The proto-oncogene c-fos (the cellular homolog of v-fos, Finkel-Biskis-Jenkins (FBJ) murine osteogenic sarcoma virus) encodes a major component of the activator protein-1 (AP-1) transcription factor. Serum stimulation as well as oxidizing treatments induce transitory increases in c-fos mRNA abundance. The induction of c-fos by serum stimulation is also known to decline during proliferative senesence. In this study, we examined the effects of two classes of antioxidants on the induction of c-fos in early and late passage human fetal lung fibroblasts (WI-38). N-acetyl cysteine (NAC) induces c-fos transcription in both early and late passage cells, while nordihydroguaiaretic acid (NGA) induced c-fos transcription in early passage cells but fails to stimulate it in late passage cells.

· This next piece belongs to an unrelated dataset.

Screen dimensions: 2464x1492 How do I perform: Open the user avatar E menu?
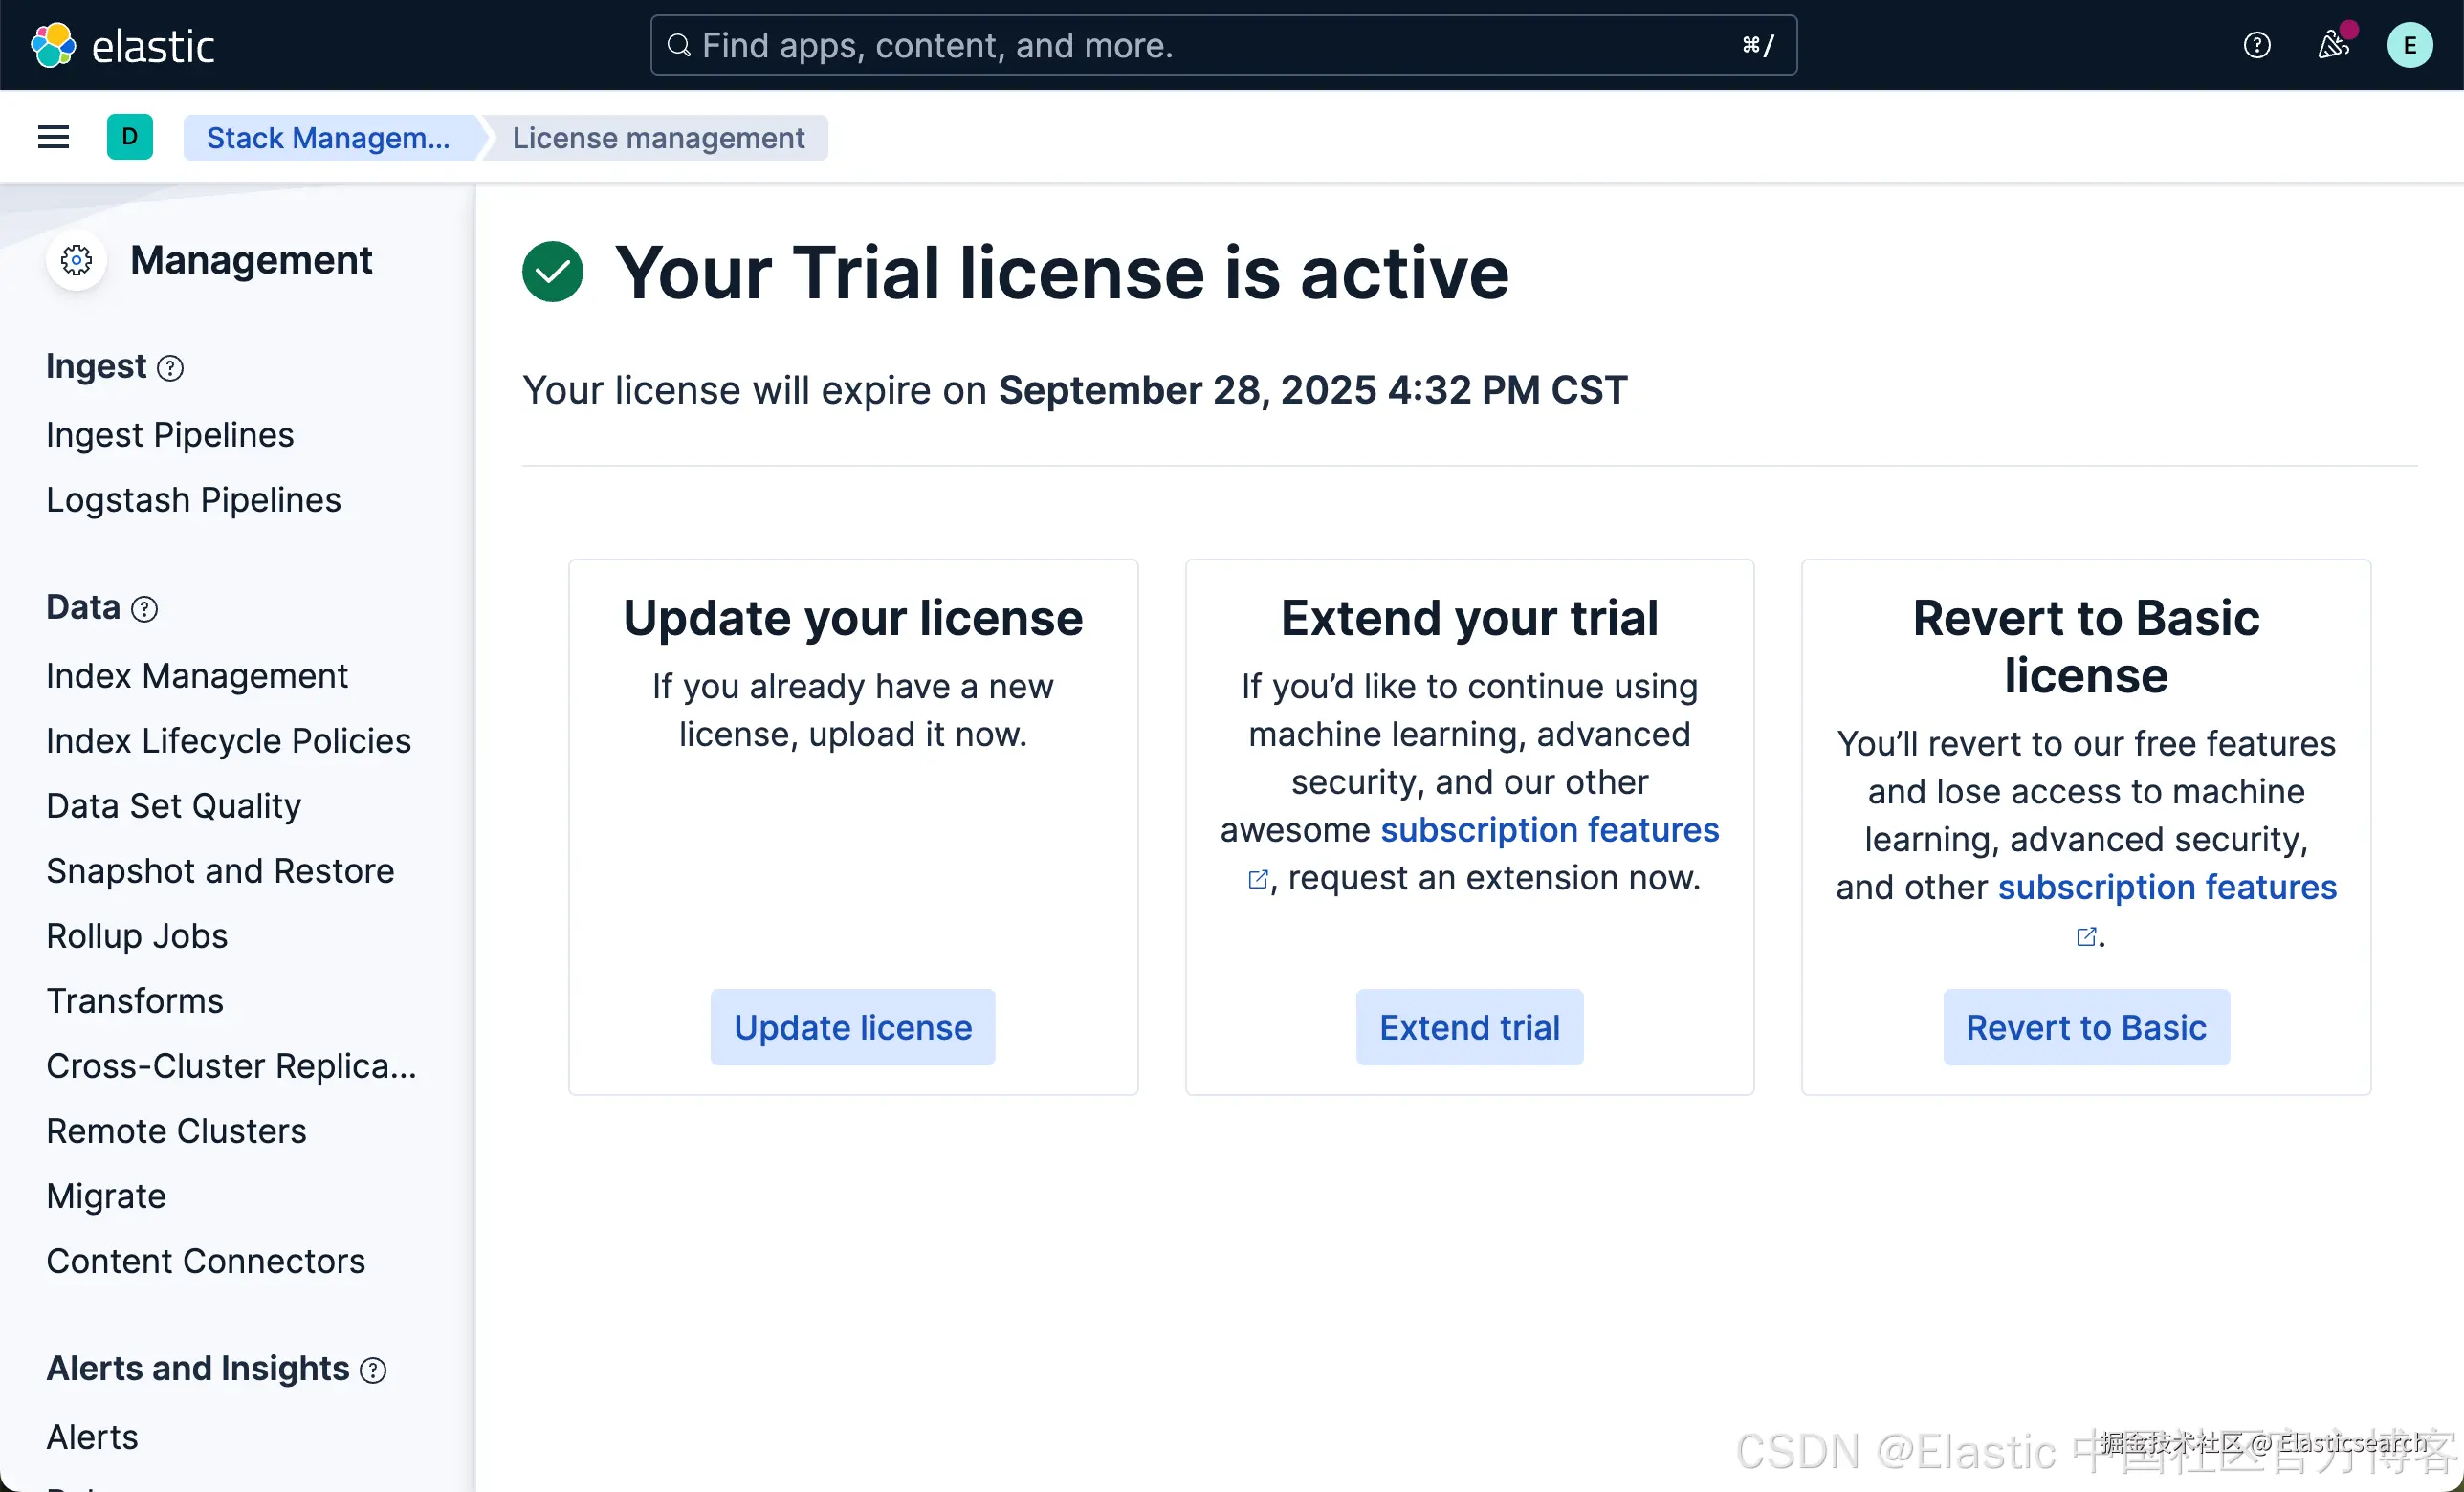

Since we had previously observed an age-related decline in protein kinase C (PKC) translocation from the cytosol to the membrane, following its activation, and because PKC activation appears to be involved in the NGA induction of c-fos we examined the relative protein abundances of several PKC isoforms in early and late passage cells. Additionally, we examined the protein abundance of several members of the MAP kinase pathway which could play a role in c-fos induction by the PKC-dependent pathway. We were unable to detect PKC-beta or theta in early or late passage cells. Late passage cells contained a slightly greater abundance of PKC alpha, gamma and epsilon than cells at an early passage. No other differences in PKC isoforms or in members of the MAP kinase family were observed in early or late passage cells. These results clearly demonstrate that at least some pathways leading to c-fos induction remain intact in late passage cells. While we were unable to detect any decreases in PKC isoforms or MAP kinase proteins we cannot exclude the possibility that functional decrements accumulate in these proteins during senesence.